== Excerpted text ==

Before, I will explain the pivotal point or position the Troubadours had on modern culture and gynocentrism, it crucial to have some basic overview of the background and the influences on the troubadours. Those roots are at least fivefold. First, It's the mainstream Rabbinical Judaism and mainstream Christianity. Second, it's the Celtic influence. Third, it's the heretic influence dating back to Mani in the East (Manichaeism), over Zorotostrianism. Bogomilism in the Balkan and lastly as especially expressed in the Cathar thought. Fourth, Jewish Gnosticism and Esotericism, especially the Kabbalah. And, fifth, Muslim Gynocentrism, that of the Indian Sufi tradition as well as the north African one. The cross pollination started in Al Andalus or Spain of the Iberian Pen Insula and from where it came to a peak in Langedot and Aquitaine. Those are the wide Brushes that I have explained in my research in details.
So, while conceptually as well as in many other aspects the troubadours have taken their origins and were influenced by the Muslim Sufi and Indian Gynocentric school of thought, in more practical terms as a wandering artist and singer the troubadours are almost direct derivative of the Jewish Talmudic BADHANIM; the merrymaker, rhymester who entertained guests, especially at weddings. The Talmud mentions professional jesters who cheered the melancholy or who amused the bride and groom. The interesting aspect is that while the Talmudic Badhanim has spread the gynocentric ideal within a closed and specific culture including its familial frame of the marriage, the Christian European troubadours have taken upon themselves and within the feudal Gynocentric society to spread those cultural values not only around Europe but also all over the world. As I've shown in my research, Troubadours weren't only Christian but especially in Spain there were many Jewish Troubadours.
This, however, led later to cross-cultural influence where Jewish itinerant singers, learning upon the Christian Troubadours have developed and merged into more professional and organized or institutionalized artists while still being traditionally called Badhanim or Leizanim (“jesters”) and later developed into the more actual version of the Kleyzmers. Those badhanim or leizanim are mentioned in medieval rabbinical literature; they seem to have appeared as professional entertainers at weddings and at Hanukkah and Purim celebrations, much after the pattern of the Christian troubadours and ballad singers. The merrymaking of these badhanim, who were also the forerunners of Jewish theatrical art as well as we have said the Kleyzmers consisted not only of folksongs and comic stories but also of skillful puns on scriptural verses and talmudical passages, which required a certain amount of Jewish learning.
The same way, as the Church has done, the rabbinical authorities protested as a result against the Badhanim who parodied the Kaddish at wedding festivities or who committed the near-blasphemy of “amusing the guests with jests on scriptural verses and holy words. Happy the man who abstains from such” was the common Rabbinical attitude to those. This did not help of course, and the opposition appeared to voice its concerns only at the beginning while in modern religious Jewish wedding there's no such a thing as a festivity without the Badhanim!

===

_Short task A_
In the text on the troubadours and the Badhanim, at which celebrations besides weddings did the badhanim appear as professional entertainers?
_Short task B_
Continue the text on the troubadours and the Badhanim from its final sentence onward.

== Listed records ==

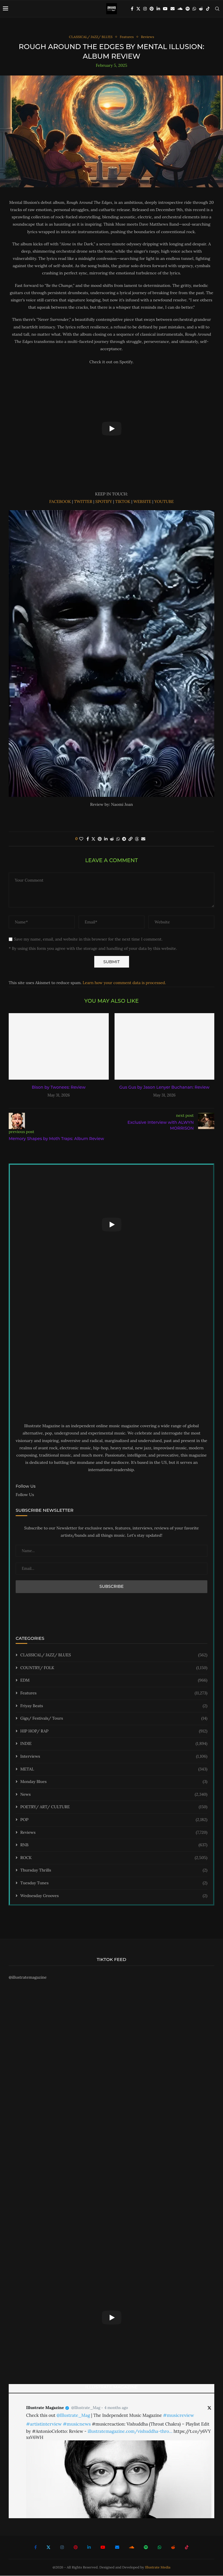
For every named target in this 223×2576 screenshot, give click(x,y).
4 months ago (116, 2408)
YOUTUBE (164, 501)
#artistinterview (44, 2424)
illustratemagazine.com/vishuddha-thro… (130, 2431)
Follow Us (25, 1495)
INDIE (113, 1744)
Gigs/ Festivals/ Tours (113, 1719)
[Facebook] (132, 8)
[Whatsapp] (194, 8)
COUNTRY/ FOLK (113, 1668)
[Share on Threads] (137, 839)
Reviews (113, 1833)
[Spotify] (188, 8)
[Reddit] (201, 8)
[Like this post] (81, 839)
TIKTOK (122, 501)
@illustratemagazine (28, 1977)
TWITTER (83, 501)
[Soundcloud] (180, 8)
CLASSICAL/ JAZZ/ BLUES (113, 1655)
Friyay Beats (113, 1706)
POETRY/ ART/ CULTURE (113, 1808)
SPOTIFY (103, 501)
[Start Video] (111, 429)
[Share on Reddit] (112, 839)
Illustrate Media (158, 2567)
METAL (113, 1770)
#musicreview (178, 2415)
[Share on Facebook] (87, 839)
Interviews (113, 1757)
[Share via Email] (143, 839)
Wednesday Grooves (113, 1896)
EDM (113, 1681)
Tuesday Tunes (113, 1883)
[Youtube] (165, 8)
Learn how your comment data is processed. (124, 983)
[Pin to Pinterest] (100, 839)
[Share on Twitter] (93, 839)
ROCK (113, 1858)
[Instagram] (145, 8)
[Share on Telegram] (124, 839)
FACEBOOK (60, 501)
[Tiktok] (208, 8)
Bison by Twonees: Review (59, 1087)
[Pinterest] (152, 8)
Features (113, 1693)
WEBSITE (142, 501)
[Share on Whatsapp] (118, 839)
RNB (113, 1845)
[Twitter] (138, 8)
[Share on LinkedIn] (106, 839)
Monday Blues (113, 1782)
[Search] (217, 8)
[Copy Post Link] (130, 839)
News (113, 1795)
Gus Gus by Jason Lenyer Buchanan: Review (164, 1087)
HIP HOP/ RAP (113, 1731)
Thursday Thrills (113, 1871)
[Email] (173, 8)
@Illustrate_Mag (85, 2408)
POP (113, 1820)
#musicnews (77, 2424)
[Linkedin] (158, 8)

===

_Written reply A_
Hanukkah and Purim celebrations.

_Written reply B_
It is interesting to understand it has long been known that William IX maintained direct personal ties with the Christian kingdoms of Castile and Aragon in northern Spain during much if not all of his long reign of forty years (1086-1126). This came about not as an innovation on his part but as the continuation of a policy begun by his ancestors, the Dukes of Aquitaine, early in the Xlth century. The Spanish interest and journeys of his grandfather, William the Great (William V, 993- 1030) in turn formed part of a growing French involvement in trans-Pyrenean affairs related to the breakup of the great Ummayad Califate of Cordova early in the same century and its replacement by a series of smaller and less stable states called the Taifa or party kingdoms. The weakness and vulnerability of these Muslim states tempted the expansionist tendencies of rising Christian kingdoms in Castile, Navarre, and Aragon. In the second half of the Xlth century these latter began to launch campaigns of subjugation and conquest of their Muslim neighbors to the south in what gradually developed into the movement of the Reconquest. Through their acquisition of the Duchy of Gascony in the 1050's the Dukes of Aquitaine became the greatest territorial power on the northern side of the Pyrenees and began to participate in the Reconquest ever more regularly after that time.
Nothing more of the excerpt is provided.